Somebody wrote [1]; "I am never touching Minimax or GLM again. Their APIs had constant outages and I had to restart my runs multiple times — after burning money on the runs that failed midway." and I 100% agree.

The model might be good, but if the API is so bad, it's effectively useless.

[1]: https://kasra.blog/blog/i-spent-1500-seeing-if-llms-could-ha...

The entire point of this post is that it's open weights, you can run it yourself and don't have to deal with the API issues. You really do have that choice.

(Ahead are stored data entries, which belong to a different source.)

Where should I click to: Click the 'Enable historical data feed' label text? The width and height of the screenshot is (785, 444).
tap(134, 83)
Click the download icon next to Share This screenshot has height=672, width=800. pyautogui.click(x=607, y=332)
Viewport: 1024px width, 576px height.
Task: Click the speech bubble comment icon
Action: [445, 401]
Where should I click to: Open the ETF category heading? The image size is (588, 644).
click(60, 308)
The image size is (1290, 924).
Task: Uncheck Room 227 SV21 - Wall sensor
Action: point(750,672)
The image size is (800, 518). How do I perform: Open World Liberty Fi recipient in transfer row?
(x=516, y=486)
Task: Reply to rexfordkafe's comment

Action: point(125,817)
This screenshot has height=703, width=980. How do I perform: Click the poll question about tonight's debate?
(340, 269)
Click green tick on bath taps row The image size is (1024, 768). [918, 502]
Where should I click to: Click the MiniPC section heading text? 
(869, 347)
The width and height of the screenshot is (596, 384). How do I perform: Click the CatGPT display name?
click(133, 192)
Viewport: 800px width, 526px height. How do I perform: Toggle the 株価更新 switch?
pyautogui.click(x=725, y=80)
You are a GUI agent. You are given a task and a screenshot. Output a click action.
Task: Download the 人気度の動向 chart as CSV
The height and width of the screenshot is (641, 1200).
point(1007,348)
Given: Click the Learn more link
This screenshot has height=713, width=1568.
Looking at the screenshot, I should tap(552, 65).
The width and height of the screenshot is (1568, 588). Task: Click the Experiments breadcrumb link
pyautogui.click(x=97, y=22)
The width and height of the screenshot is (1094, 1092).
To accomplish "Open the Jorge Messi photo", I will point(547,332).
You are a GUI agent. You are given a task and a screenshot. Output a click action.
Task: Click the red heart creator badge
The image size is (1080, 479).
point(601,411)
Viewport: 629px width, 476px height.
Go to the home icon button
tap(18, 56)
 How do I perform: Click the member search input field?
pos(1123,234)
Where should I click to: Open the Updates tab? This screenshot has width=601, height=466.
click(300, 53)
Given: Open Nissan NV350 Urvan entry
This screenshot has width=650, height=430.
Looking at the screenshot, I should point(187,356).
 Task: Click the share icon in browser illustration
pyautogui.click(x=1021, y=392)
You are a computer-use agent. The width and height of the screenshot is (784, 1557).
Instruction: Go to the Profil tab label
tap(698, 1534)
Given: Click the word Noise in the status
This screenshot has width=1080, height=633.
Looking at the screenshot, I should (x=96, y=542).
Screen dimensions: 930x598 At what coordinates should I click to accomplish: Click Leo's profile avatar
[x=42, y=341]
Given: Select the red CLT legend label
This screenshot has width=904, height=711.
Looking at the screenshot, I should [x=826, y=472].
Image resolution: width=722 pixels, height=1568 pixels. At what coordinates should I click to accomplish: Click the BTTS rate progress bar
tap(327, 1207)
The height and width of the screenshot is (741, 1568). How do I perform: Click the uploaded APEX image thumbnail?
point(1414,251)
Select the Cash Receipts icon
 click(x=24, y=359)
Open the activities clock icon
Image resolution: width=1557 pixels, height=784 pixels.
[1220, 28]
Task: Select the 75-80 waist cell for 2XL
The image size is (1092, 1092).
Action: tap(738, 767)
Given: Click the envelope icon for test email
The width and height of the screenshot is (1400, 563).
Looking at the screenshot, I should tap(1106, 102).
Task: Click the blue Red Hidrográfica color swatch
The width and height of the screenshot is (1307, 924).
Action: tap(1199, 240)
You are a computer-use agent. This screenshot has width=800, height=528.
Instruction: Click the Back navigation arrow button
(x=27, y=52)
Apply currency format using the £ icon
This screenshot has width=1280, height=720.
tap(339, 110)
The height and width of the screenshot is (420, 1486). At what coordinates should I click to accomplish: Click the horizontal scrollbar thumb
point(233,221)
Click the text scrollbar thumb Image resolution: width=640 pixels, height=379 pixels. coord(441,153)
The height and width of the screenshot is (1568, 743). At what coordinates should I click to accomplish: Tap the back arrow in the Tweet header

You could subscribe to Anthropic/OpenAI for the rest of your life for the cost it would take to host GLM5.2 locally - you need 1.5TB of VRAM just for the weights

You don't need that much VRAM unless you're targeting a high-performance deployment that's intended to scale far beyond local use. For a lower-throughput case, you can keep the model weights on SSD at very low cost and stream them in for inference. This could actually scale reasonably well if you have something as simple as a previous-gen HEDT with a decent amount of PCIe lanes to host fast storage from.

That’s what happens when you offer something decent at a fraction of the price of opus - more demand than you can serve

Give it a few days and additional provider will be up and available on OpenRouter. Then the game of figuring out who’s not nuking the weights and neutering the quantization begins.

I indeed got a few timeouts yesterday using the official API, I imagine for the coding plan users it'll be even worse.